• _DOCUMENT EXCERPT_
A crisis
in music?
A
pragmatic approach
—————-
By Beppe Colli
Feb. 1, 2016
I can’t seem to remember the first time I read the sentence "If
only more people knew about my music…". Maybe the first time I read a
weekly music magazine? And it’s entirely possible that this sentence had
already been in existence for decades, even centuries.
On one hand, this is perfectly
understandable: artists consider their creations as "necessary" (here
meaning: the opposite of "arbitrary") and "perfectly logical",
hence perfectly "understandable", so that it’s the lack of
comprehension that needs an explanation, not the fact of comprehending. It goes
without saying that "If only more people knew about my music" the
number of listeners could only be higher.
Putting aside the issue as seen under a
quite banal "numerical" light – it’s obvious that in order to have a
greater quantity of people who appreciate one’s music, the number of those who
know about it and have access to it has to go up – what we see in action is a
concept that regards a certain course of events as "natural", with an
"external force" – something that is regarded as being potentially
"removable" – acting as an obstacle. The river would flow freely,
were not for those large rocks blocking the way. A kind of pattern that readers
can easily discern in many fields of everyday life.
If I go back in time, I remember obstacles
being considered for the most part as "external". "I’ve made an
album, but my record company does not promote it. The music press give all
available space to those already famous. I can’t get any gigs, since promoters
say people don’t know about me. We’ve organized an alternative circuit, but the
number of those who attend our concerts is not enough to keep the thing afloat.
We don’t have an independent source of cash flow, so we can’t pay in advance
for the manufacturing and distributing of our records." And so on.
But things have never been so simple, as
testified by an exceptional witness: yours truly, i.e., me. I bought the Beatles’
hit single Penny Lane, only to find the "B" side, Strawberry Fields
Forever, totally baffling. A big fan of the first two albums released by King
Crimson, for a long time I could not "get" Lizard. Having developed
an appreciation for Henry Cow’s first album, Leg End, I had a lot of trouble
when confronted with the follow-up, Unrest. And I could talk at length about my
experience as a radio DJ, hearing the airwaves freeze every time I played music
that was deemed "too bizarre".
Better be clear now. With no pretence of "objectivity"
whatsoever, I’ll talk about what I see as a terrible problem, something which
others could maybe define as "non-existent": the horrible conditions
of today’s "difficult music" (a quite complex issue, that of
"difficulty", in the era of multitasking, when practically everything
that requires one’s undivided attention can be filed under "difficult to
grasp"), with fewer and fewer albums being released, chances for artists
to play concerts in venues located outside their own State or town increasingly
becoming a mirage, the mere possibility of plotting an artistic career becoming
quite aleatory.

• _GIVEN DATA_
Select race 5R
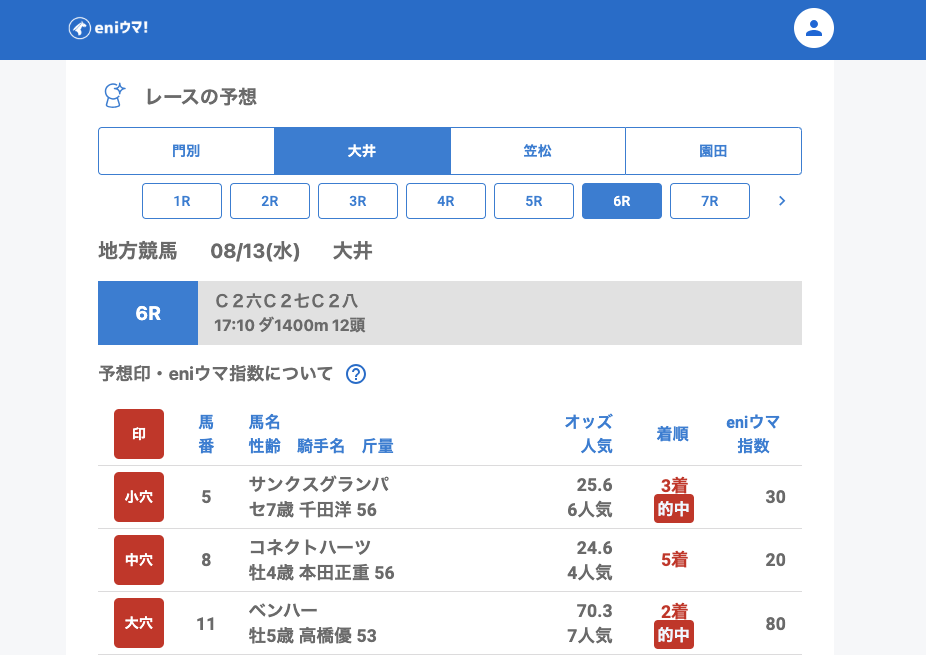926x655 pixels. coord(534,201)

...

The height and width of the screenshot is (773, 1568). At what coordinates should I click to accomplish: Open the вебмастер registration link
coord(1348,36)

• _EXERCISE INSTRUCTIONS_
(1) According to the essay on the crisis in music, which King Crimson album could the author not "get" for a long time?
(2) Pick up the essay on the crisis in music after its last sentence and carry it forward.
The items play no part in this work.

• _ANSWERS_
(1) Lizard.

(2)
That the problem is not exclusive to the
sphere we usually call "avant-garde" will be apparent in a moment.
A few days ago I happened to listen to a CD
featuring "some of the best music released in 2015" given as a gift
by the U.K. music monthly Mojo (the problem is not specific to this source, by
the way, about 50% of the featured tracks also appearing on a different CD given
as a gift by a different music monthly I happened to see in the same week).
Since a couple of weeks had already passed since David Bowie’s death, after
listening to the "Mojo CD", I decided to listen to the first David
Bowie album I bought, back in the day: Hunky Dory.
I know perfectly well that at this point
readers could accuse me of playing a dirty game, playing music by names which
for the most part are just total non-entities side-by-side with a giant of
modern music. But this is precisely the point: at the time Hunky Dory was
originally released, David Bowie was a nobody, or worse: he was somebody who
had released a monster hit – Space Oddity – in 1969 and who in the aftermath
had made all the wrong choices. Who would have placed a bet on his name?
And so, Hunky Dory was not a complex
production in the context of the times: recording sessions lasting two weeks,
two additional weeks for mixing – here I take careful pre-production for
granted – with the able assistance of Ken Scott, who was held in high esteem as
an engineer but for whom Hunky Dory was the first production job.
Readers are invited to listen to the
acoustic guitar backing in the first part of Quicksand, Bowie’s quite easy to
recognize 12-string guitar appearing at first on its own, then multiplied, with
the "strumming" being replaced first by silence, then by an arpeggio,
with a first crescendo culminating in a "stopped" harmonic, and a
second crescendo majestically exploding in the stereo field. All this, in the
course of the first minute or so.
Fact is, the whole system of studios,
quality equipment, highly skilled engineers, and high level of musicality, all
gave a "hopeful young musician" such as David Bowie a gigantic
apparatus that nowadays has practically disappeared.
Hence, my question: Are listeners nowadays
able to perceive the difference between a "non-entity" and a work
such as Hunky Dory? Then: Are listeners willing to pay a price that could make
it possible for an artist to create a work of such quality as Hunky Dory?
Here the matter gets really complex. In fact, there are two main
points of view about this. One argues that, with the main exception of those
"guidelines" that make it possible for people to properly function at
work, "young people" – to greatly simplify a quite complex matter,
let’s say "those post MTV-Playstation" – are for the most part
virtually illiterate. While the other point of view argues that "there’s
still hope".
I place myself in the "totally without
hope… up to a point" camp, deriving a certain irrational amount of hope
from the practice of having "vis-à-vis" arguments.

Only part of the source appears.